Jonathan M Davis via Digitalmars-d-learn digitalmars-d-learn at puremagic.com
Tue Oct 13 10:45:31 PDT 2015


On Sunday, October 11, 2015 22:21:55 H. S. Teoh via Digitalmars-d-learn wrote:
> It's best to parenthesize when mixing other operators with ?, because ?
> has a pretty low precedence and may "steal" arguments from surrounding
> operators that you don't intend.  My suspicion is that what you wrote is
> being parsed as:
>
>   writeln(("foo " ~ true) ? "bar" : "baz");
>
> which is why you're getting unexpected output. Write instead:
>
>   writeln("foo " ~ (true ? "bar" : "baz"));
>
> If anything, it also helps readers of your code understand what it does
> without needing to consult the precedence table.

The ternary operator is on the next to bottom rung on the same level with
the various assigment operators. The _only_ operator with lower precedence
than the ternary operator is the comma (be it the comma operator or the
comma as an argument separator). So, if you're doing something like

auto i = foo == bar ? "hello" : "world";

or

foo(arg1, foo == bar ? "hello" : "world", arg3);

then the ternary is done before the stuff around it, but other than that,
everything around it is going to be done first. So, whether you need parens
are not is actually pretty straightforward.
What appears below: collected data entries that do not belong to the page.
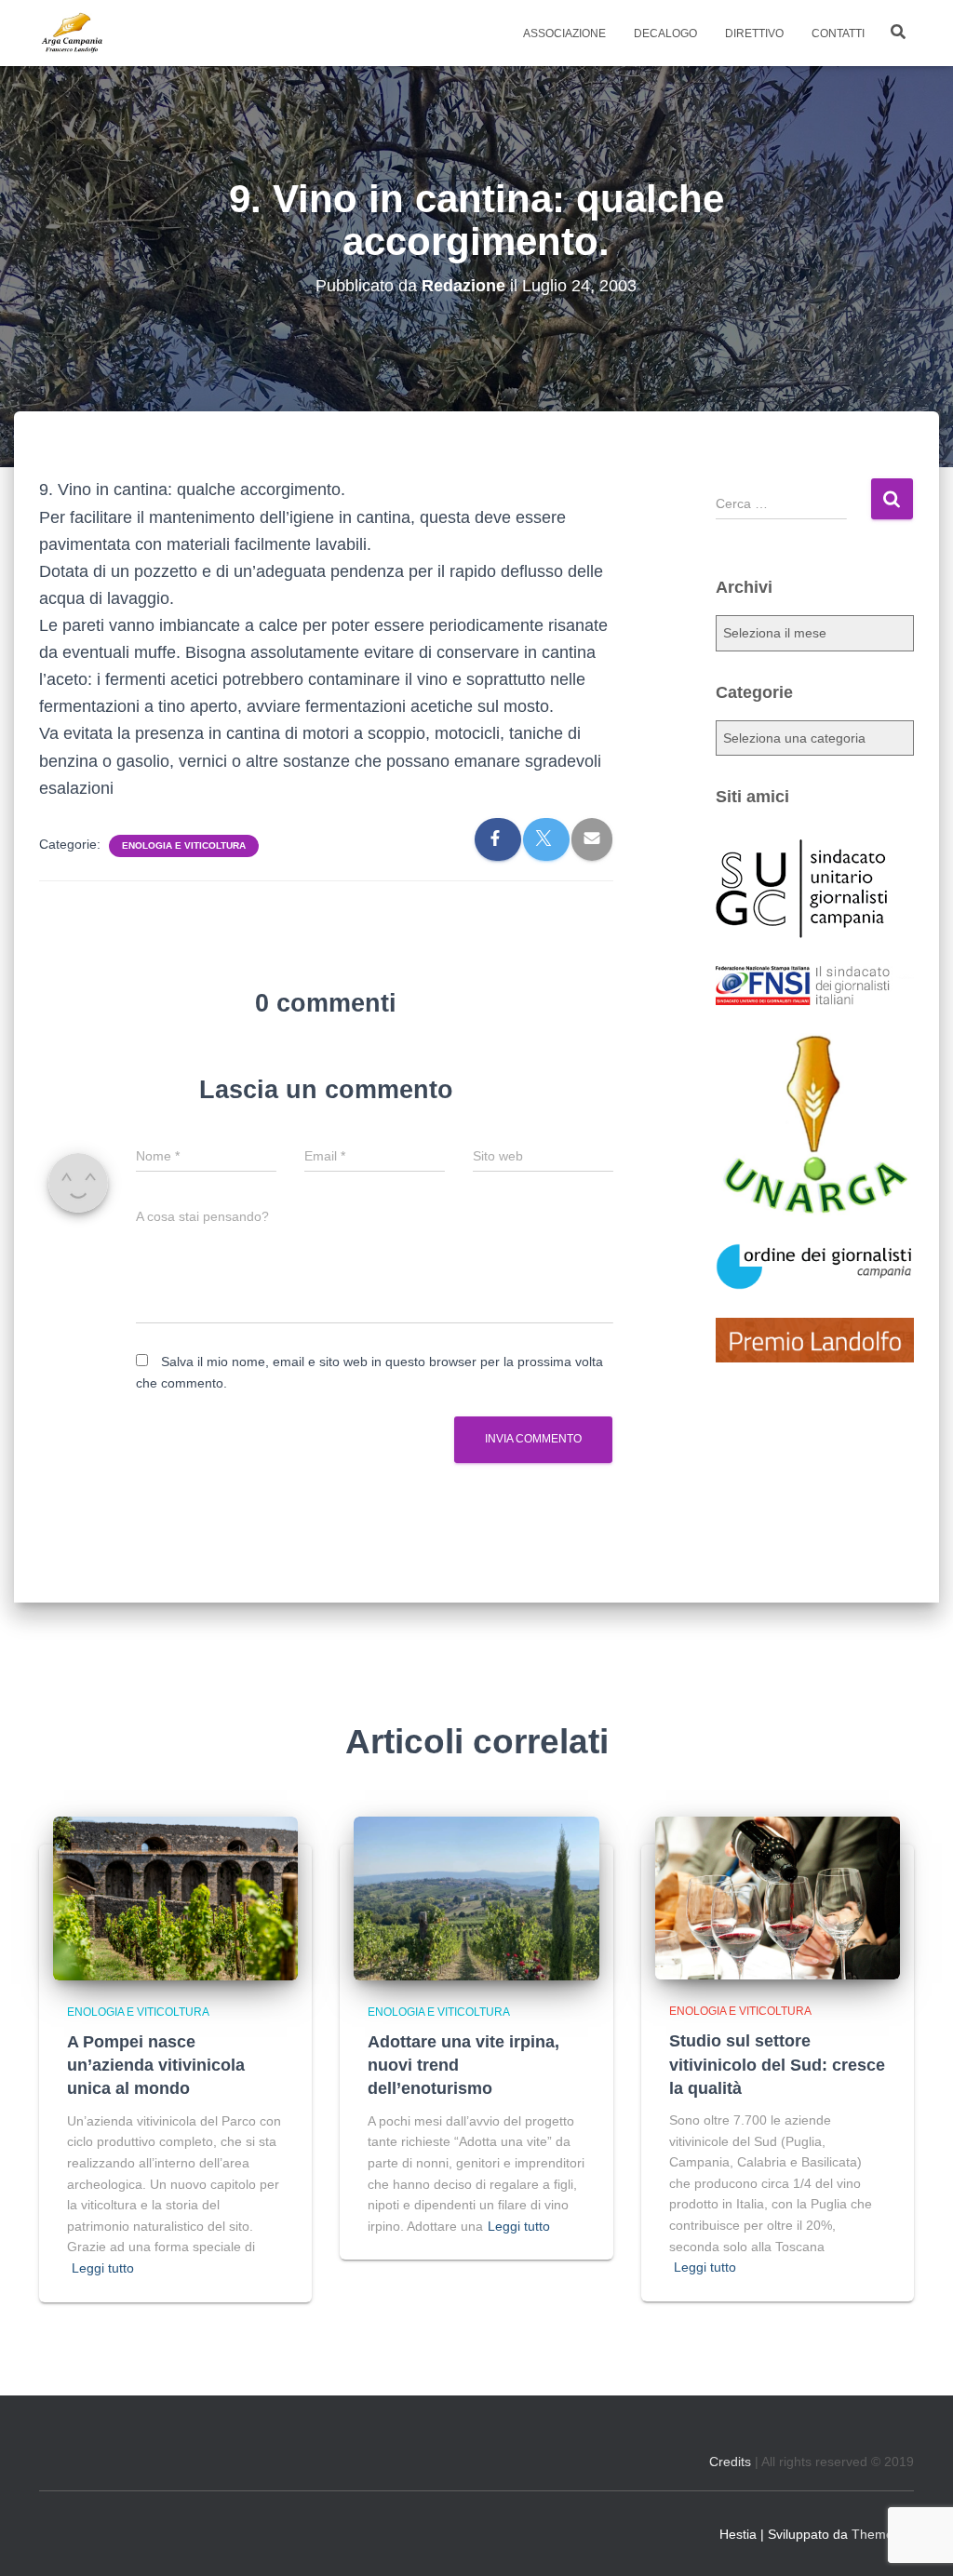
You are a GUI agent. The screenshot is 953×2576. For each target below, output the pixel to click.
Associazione (564, 33)
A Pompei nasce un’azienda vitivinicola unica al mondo (156, 2065)
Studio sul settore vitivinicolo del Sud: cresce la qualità (777, 2064)
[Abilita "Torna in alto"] (916, 2539)
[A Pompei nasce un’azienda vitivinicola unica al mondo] (175, 1897)
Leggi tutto (103, 2268)
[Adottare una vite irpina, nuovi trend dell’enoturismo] (476, 1897)
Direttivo (754, 33)
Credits (730, 2461)
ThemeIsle (883, 2534)
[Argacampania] (71, 33)
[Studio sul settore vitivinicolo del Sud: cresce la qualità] (777, 1896)
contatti (838, 33)
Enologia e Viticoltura (184, 845)
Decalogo (665, 33)
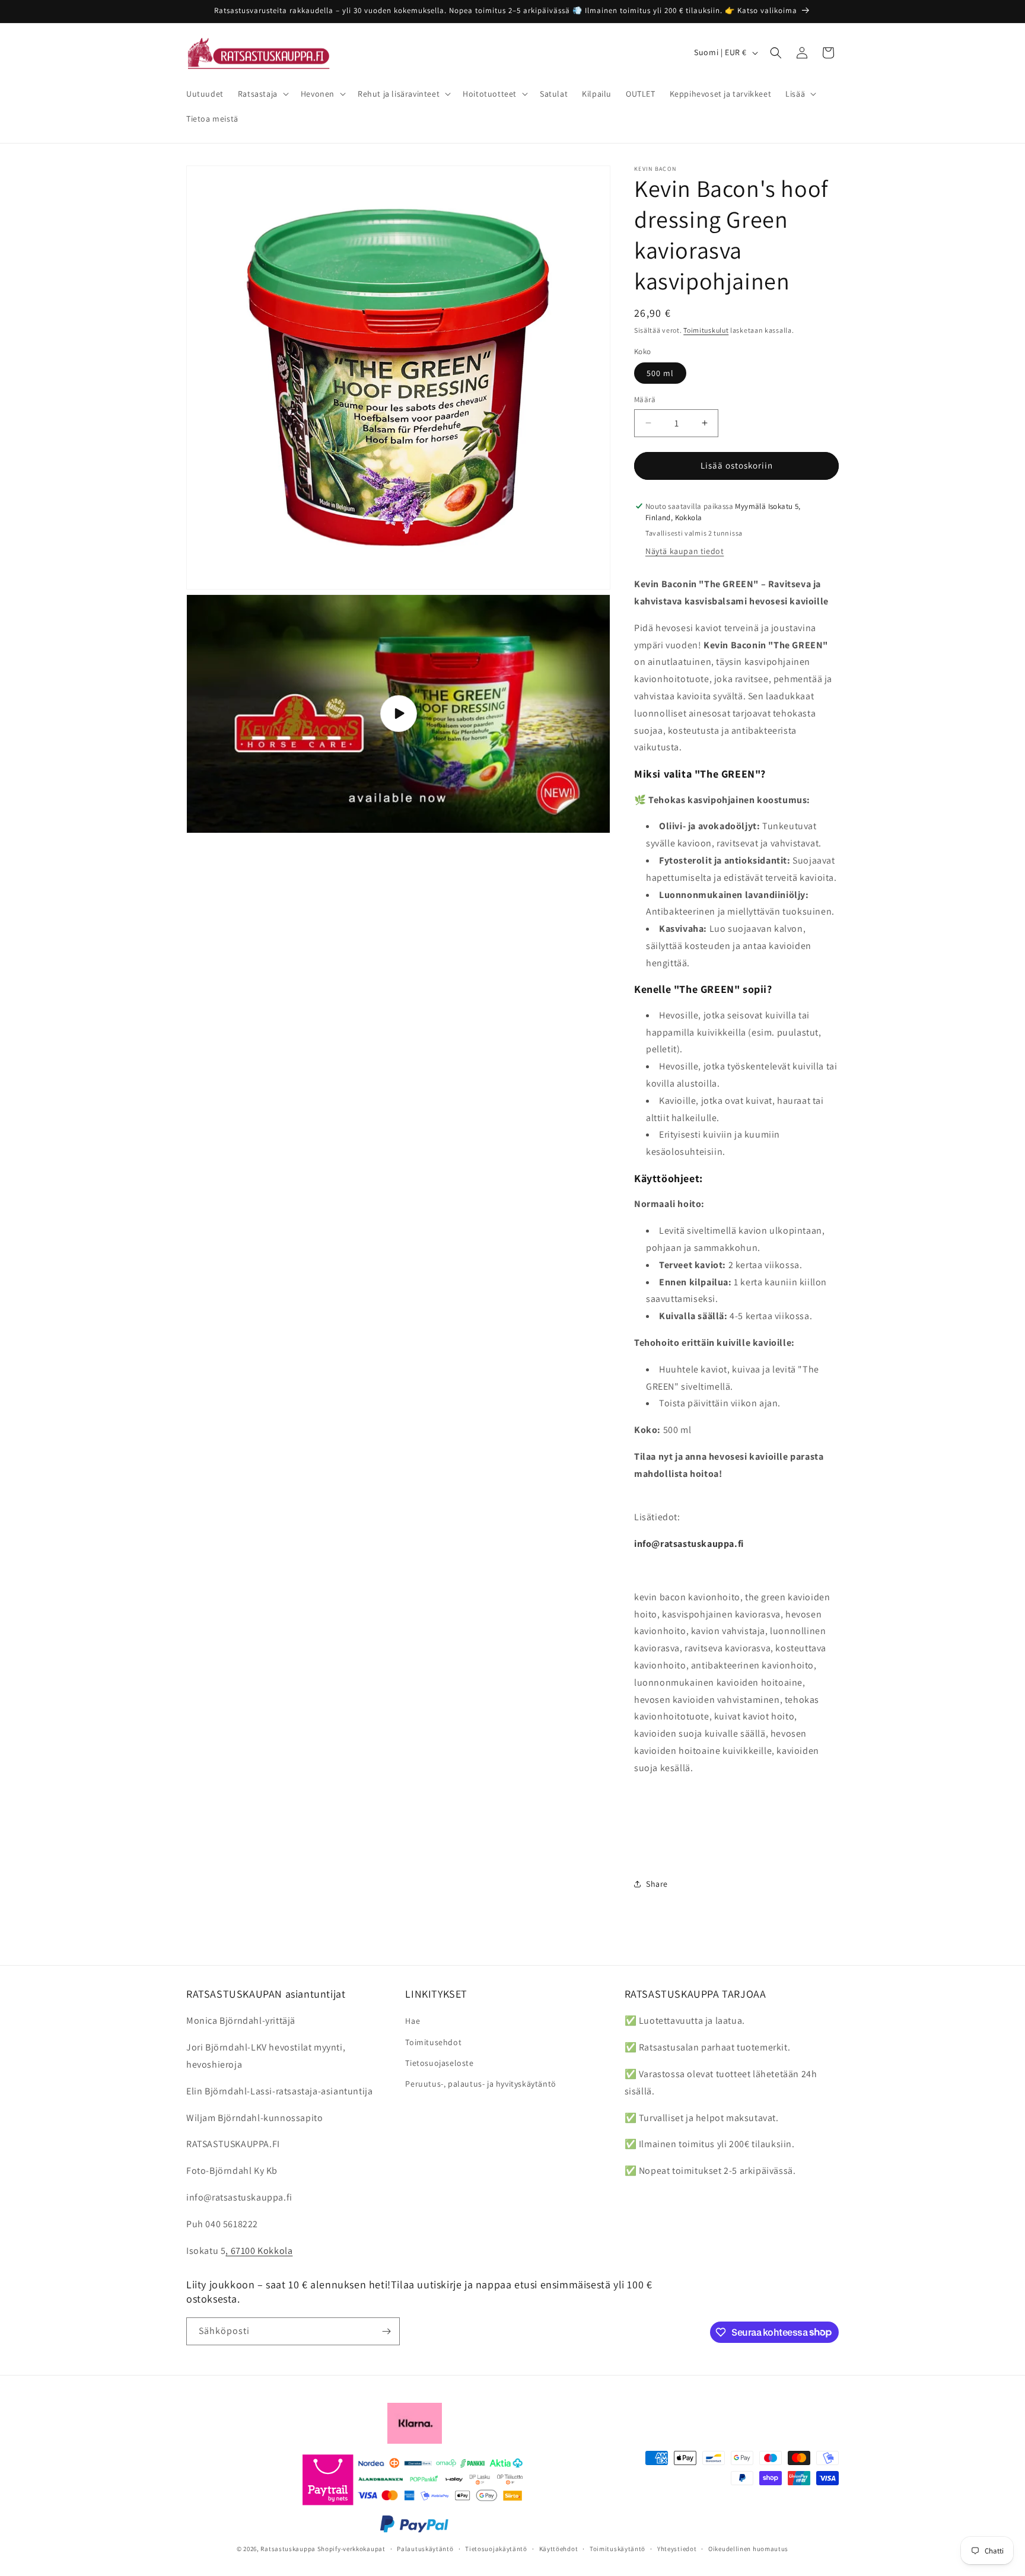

It pretty much boils down to if
you want the ternary to be done before anything else around it, use parens.
If you want the ternary operator to be done last, then you don't need them.

I actually think that the ternary operator is very easy to get right because
it's pretty much at one end of the operator precedence table rather than in
the middle where you have to remember what goes before and what comes after.
But for some reason, a lot of folks seem to assume that it has different
precedence than it has and have trouble with it.